私は総務委員会に所属しており、同僚議員は福祉環境委員会所属で、この委員会には入っていないことから、傍聴しました。
委員会では、80億円の総事業費の積算根拠や財源確保について、十分な資料が開示されず、議会の求めに応じ“小出し”で資料開示がされてきたことについて批判が相次いだものの、議論としては、もっぱらサッカースタジアム改修に関する2件の請願審査に集中した感があります。2件ともに、請願者が参考人として意見陳述しました。
請願の一つは、長野市サッカー協会などの競技団体が提出したもので、「南長野運動公園総合球技場をJ1リーグ戦が可能な競技場に早期改修すること」、「ラグビーやアメリカンフットボールなどの国際試合が可能な総合球技場とすること」を求める内容。

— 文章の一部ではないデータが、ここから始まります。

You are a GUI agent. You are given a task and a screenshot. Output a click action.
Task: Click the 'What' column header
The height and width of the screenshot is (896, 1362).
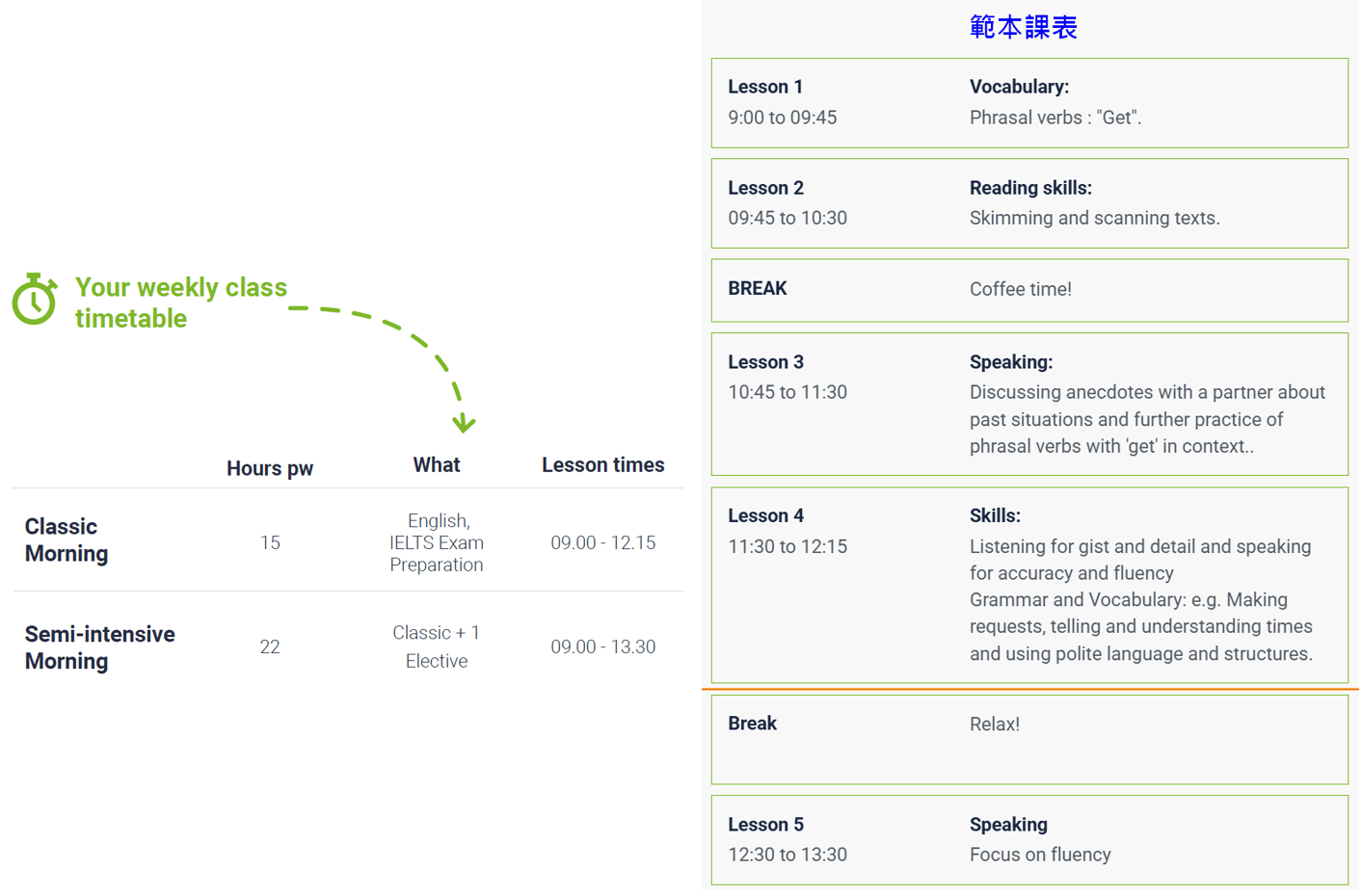pos(436,465)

請願後段部分にある、当初「国際的な大会」とされた部分を「国際試合」に訂正して、賛成多数で可決。「国際的な大会」となると4万人規模のスタジアムも想定されるため、1万5千人収容で開催できる国際大会プレマッチや交流・親睦試合に限定すべきとする発想からの議論なのですが、「国際的な大会」、「国際試合」といった表現の違いは、ほとんど意味がないのでは…。
請願団体も、国際大会の基準となる4万人規模の大改修を求めているものではなく、そもそも、再整備計画ではラグビーやアメフトと併用できるグランド整備として提案されているわけですから、後段部分は「削除」するか、「国内外から1万5千人のスタジアムで可能なラグビーやアメフトのゲーム招致にも積極的に取り組むこと」といった趣旨に変えた方がわかりやすいのになと思いながら、苦笑気味で議論を聴きました。
もう一つの請願は、信州・生活者ネットワークながのから提出されたもので、総合球技場整備事業について市民に十分な説明を求める内容。私は紹介議員に名前を連ねました。
具体的には、①事業費80億円の見積もりの根拠、②国の交付金が38億円に満たなかった場合の対応、③民間資金が6億円に満たなかった場合の対応、④市債2億円の返済計画と財政推計への影響、⑤維持費・管理運営費の試算結果、⑥費用対効果の検証結果、⑦パルセイロの経営状況及び今後の経営計画の市としての把握内容と支援策について市民への説明を求めるものです。
この請願も一部訂正し、全会一致で可決されました。
7項目について市民に十分な説明を求める請願の全会一致での可決は重要です。この請願に誠実に応える市の責任が求められるからです。
サッカースタジアム整備事業に80億円の債務負担行為を設定する補正予算案は、委員会可決により24日の本会議で可決されることになります。
私は、既に「期待と懸念」という形でブログに記し、また12日の一般質問で取り上げてきました。
気分的には、もろ手を挙げての賛成とはなりませんが、反対はしないつもりです。
しかしながら、懸念や疑問がスッキリと晴れているわけではありません。将来的な財政への影響、福祉や教育へのしわ寄せ、新交通システムをはじめとする新規事業の見込み、AC長野パルセイロのJリーグ昇格基準の達成や今後の経営計画の実現性などとともに市民合意が課題として残っていることをきちんと指摘し、今議会での市側の答弁に対する一貫した責任を求めながら、賛成したいと考えています。
ご意見をいただきたいと思います。